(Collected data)
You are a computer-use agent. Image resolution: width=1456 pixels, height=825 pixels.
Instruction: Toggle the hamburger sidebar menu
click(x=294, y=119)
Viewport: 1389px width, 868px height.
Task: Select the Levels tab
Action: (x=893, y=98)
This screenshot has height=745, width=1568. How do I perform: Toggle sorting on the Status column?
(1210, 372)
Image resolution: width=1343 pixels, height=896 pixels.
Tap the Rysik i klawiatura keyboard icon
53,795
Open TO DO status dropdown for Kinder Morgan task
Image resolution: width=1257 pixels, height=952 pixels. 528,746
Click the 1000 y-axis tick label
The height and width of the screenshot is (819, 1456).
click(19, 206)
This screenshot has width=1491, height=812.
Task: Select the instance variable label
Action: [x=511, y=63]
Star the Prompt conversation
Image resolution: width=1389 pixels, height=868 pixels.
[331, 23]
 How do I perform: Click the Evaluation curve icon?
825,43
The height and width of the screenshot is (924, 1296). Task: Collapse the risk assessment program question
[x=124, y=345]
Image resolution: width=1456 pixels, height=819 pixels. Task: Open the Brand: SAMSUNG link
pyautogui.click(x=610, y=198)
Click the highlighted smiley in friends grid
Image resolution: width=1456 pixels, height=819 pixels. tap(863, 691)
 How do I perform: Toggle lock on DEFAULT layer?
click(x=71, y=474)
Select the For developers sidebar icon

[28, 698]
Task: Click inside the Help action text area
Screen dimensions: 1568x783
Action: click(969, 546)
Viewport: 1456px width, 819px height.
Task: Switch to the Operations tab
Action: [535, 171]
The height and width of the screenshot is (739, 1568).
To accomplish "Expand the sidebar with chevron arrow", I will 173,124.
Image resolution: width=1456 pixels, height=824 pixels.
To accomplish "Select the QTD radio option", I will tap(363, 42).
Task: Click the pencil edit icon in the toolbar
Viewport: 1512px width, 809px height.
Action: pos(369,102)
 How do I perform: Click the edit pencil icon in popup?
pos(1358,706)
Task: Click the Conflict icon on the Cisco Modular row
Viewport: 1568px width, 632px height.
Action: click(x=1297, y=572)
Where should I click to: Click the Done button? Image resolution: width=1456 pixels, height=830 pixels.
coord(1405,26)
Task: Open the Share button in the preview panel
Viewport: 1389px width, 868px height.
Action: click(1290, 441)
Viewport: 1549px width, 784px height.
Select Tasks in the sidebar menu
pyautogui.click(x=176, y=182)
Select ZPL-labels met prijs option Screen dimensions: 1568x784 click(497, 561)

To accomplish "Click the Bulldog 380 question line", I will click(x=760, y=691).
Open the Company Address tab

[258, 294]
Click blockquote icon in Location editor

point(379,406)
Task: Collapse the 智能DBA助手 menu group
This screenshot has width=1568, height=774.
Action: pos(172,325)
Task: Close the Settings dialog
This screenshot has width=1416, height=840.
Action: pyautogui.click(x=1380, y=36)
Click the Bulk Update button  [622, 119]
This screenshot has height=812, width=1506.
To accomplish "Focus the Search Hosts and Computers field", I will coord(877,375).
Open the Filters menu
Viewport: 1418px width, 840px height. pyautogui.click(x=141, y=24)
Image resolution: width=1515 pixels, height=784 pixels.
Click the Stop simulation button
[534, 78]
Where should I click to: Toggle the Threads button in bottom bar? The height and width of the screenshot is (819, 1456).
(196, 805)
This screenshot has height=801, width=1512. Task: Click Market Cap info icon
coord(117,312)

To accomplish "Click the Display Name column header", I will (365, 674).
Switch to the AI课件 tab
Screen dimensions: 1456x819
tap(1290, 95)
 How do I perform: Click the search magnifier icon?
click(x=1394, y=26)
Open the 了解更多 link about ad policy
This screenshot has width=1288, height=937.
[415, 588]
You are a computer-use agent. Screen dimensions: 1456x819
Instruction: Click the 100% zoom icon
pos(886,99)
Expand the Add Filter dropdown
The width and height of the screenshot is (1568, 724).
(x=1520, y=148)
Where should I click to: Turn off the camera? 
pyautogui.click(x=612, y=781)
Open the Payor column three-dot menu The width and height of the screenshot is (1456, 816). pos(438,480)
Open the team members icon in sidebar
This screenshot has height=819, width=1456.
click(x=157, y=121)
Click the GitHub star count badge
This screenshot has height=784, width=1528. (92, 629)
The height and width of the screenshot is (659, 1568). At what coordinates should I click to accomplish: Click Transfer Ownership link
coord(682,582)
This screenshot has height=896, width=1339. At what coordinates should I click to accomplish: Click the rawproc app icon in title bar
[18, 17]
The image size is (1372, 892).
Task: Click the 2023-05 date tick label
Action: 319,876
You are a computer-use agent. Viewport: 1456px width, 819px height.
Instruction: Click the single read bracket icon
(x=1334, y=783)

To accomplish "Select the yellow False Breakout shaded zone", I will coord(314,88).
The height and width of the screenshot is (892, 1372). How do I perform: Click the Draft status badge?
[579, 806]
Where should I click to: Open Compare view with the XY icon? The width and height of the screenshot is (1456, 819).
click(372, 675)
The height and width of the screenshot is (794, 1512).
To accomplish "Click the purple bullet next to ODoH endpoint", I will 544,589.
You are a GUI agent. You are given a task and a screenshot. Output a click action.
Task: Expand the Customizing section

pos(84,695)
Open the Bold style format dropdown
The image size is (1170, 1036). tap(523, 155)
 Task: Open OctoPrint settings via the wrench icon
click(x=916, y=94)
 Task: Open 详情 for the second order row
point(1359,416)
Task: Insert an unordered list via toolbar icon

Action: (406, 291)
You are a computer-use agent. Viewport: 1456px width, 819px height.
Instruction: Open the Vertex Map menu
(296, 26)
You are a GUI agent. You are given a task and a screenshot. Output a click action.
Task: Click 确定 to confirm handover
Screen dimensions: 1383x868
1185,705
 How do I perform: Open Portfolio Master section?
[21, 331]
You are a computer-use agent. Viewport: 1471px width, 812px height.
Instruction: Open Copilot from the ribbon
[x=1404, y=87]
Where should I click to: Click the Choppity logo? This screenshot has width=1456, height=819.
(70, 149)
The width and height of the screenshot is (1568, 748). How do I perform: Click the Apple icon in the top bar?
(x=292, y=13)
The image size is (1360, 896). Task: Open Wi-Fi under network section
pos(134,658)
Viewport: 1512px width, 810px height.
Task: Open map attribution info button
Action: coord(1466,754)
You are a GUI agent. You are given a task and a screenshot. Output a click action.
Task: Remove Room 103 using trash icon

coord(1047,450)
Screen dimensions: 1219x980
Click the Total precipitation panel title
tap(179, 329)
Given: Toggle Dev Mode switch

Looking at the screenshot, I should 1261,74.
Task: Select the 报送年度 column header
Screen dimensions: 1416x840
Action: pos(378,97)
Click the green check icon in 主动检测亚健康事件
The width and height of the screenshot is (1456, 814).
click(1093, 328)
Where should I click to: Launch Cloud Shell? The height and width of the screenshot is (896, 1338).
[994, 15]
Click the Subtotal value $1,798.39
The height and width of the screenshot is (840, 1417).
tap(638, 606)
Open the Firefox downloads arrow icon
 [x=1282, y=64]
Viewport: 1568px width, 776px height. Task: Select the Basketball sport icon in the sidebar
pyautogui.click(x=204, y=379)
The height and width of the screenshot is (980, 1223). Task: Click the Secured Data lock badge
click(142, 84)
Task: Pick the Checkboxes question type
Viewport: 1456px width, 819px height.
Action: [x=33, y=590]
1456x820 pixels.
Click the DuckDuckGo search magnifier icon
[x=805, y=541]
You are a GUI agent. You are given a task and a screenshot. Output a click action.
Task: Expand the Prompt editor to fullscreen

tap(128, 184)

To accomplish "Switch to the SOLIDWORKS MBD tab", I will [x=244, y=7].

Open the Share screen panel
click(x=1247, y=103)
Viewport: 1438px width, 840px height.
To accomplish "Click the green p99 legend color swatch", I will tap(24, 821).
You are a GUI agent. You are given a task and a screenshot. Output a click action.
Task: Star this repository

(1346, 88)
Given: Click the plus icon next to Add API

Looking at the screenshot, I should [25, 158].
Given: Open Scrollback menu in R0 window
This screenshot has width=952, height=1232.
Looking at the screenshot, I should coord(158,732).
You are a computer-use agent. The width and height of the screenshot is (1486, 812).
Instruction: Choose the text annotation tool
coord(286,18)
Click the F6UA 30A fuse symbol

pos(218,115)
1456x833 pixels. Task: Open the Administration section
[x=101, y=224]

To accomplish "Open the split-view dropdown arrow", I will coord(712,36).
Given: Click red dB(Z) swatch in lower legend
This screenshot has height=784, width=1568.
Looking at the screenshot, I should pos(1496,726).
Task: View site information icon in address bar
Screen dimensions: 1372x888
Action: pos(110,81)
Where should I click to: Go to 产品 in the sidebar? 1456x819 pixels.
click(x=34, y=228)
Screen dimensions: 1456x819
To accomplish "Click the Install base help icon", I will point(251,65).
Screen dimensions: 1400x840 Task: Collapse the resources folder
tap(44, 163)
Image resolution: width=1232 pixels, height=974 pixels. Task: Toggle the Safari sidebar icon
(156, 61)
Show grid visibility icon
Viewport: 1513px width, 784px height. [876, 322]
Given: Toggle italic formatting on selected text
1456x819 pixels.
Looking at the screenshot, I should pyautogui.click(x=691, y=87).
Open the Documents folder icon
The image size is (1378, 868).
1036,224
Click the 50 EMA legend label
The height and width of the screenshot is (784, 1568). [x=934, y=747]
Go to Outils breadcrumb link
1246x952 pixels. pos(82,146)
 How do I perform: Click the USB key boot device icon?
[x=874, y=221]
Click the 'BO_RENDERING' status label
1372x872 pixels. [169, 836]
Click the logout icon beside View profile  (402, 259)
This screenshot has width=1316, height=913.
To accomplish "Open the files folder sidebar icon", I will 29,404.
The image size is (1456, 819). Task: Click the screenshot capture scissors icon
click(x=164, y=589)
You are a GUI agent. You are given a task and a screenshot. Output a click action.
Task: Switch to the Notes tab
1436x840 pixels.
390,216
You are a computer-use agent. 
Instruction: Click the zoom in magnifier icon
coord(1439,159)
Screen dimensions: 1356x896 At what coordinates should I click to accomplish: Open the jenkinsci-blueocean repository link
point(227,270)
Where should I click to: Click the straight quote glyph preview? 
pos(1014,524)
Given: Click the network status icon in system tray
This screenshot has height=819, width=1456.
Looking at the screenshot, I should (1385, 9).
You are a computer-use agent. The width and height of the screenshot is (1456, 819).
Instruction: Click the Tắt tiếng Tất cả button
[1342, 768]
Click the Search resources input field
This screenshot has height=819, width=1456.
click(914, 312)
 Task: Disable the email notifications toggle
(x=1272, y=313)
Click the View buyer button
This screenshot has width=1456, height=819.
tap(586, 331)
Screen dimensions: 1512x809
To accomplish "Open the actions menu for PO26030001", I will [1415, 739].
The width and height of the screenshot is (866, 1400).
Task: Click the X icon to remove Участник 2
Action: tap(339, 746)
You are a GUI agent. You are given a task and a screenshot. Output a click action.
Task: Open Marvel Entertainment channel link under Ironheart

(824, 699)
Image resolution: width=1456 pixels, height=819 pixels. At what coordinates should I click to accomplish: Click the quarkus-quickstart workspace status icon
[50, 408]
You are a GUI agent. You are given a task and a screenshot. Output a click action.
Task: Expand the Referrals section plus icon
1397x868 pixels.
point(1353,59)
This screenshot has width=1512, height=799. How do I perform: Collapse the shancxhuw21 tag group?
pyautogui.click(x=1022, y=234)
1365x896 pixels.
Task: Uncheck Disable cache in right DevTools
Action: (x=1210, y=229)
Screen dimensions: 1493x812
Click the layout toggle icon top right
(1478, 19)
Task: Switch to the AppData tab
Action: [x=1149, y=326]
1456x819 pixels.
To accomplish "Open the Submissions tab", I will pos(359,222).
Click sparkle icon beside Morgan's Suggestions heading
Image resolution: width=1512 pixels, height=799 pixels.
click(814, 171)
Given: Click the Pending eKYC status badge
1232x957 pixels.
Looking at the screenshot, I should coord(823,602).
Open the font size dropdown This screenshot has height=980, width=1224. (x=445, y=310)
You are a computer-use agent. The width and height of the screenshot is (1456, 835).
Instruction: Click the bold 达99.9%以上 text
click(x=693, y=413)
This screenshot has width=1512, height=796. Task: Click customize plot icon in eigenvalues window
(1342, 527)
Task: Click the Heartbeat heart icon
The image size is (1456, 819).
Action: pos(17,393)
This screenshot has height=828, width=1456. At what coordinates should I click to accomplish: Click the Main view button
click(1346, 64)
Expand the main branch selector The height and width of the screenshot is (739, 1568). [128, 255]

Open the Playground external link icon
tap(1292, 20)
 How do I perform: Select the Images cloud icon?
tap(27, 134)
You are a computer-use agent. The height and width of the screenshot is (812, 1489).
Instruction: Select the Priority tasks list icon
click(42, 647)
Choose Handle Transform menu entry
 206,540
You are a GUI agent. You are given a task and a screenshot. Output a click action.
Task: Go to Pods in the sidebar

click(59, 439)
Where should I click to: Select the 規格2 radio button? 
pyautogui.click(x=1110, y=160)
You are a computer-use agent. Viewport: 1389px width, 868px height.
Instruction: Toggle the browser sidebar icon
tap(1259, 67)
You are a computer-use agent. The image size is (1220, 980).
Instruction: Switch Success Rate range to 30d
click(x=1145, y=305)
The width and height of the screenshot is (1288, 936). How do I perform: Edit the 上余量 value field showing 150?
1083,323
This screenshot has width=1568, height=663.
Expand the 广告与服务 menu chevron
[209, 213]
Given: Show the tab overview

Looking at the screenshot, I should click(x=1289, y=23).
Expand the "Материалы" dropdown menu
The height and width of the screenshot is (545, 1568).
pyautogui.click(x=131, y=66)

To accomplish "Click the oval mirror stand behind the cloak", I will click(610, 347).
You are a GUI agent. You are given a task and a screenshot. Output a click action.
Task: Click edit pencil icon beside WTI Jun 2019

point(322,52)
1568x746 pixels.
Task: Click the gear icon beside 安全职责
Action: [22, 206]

→ TASK DESCRIPTION: Which lines hold the word "option"? Return all of them from the records above.

→ ANSWER FOR THIS EXERCISE:
To accomplish "Select the QTD radio option", I will tap(363, 42).
Select ZPL-labels met prijs option Screen dimensions: 1568x784 click(497, 561)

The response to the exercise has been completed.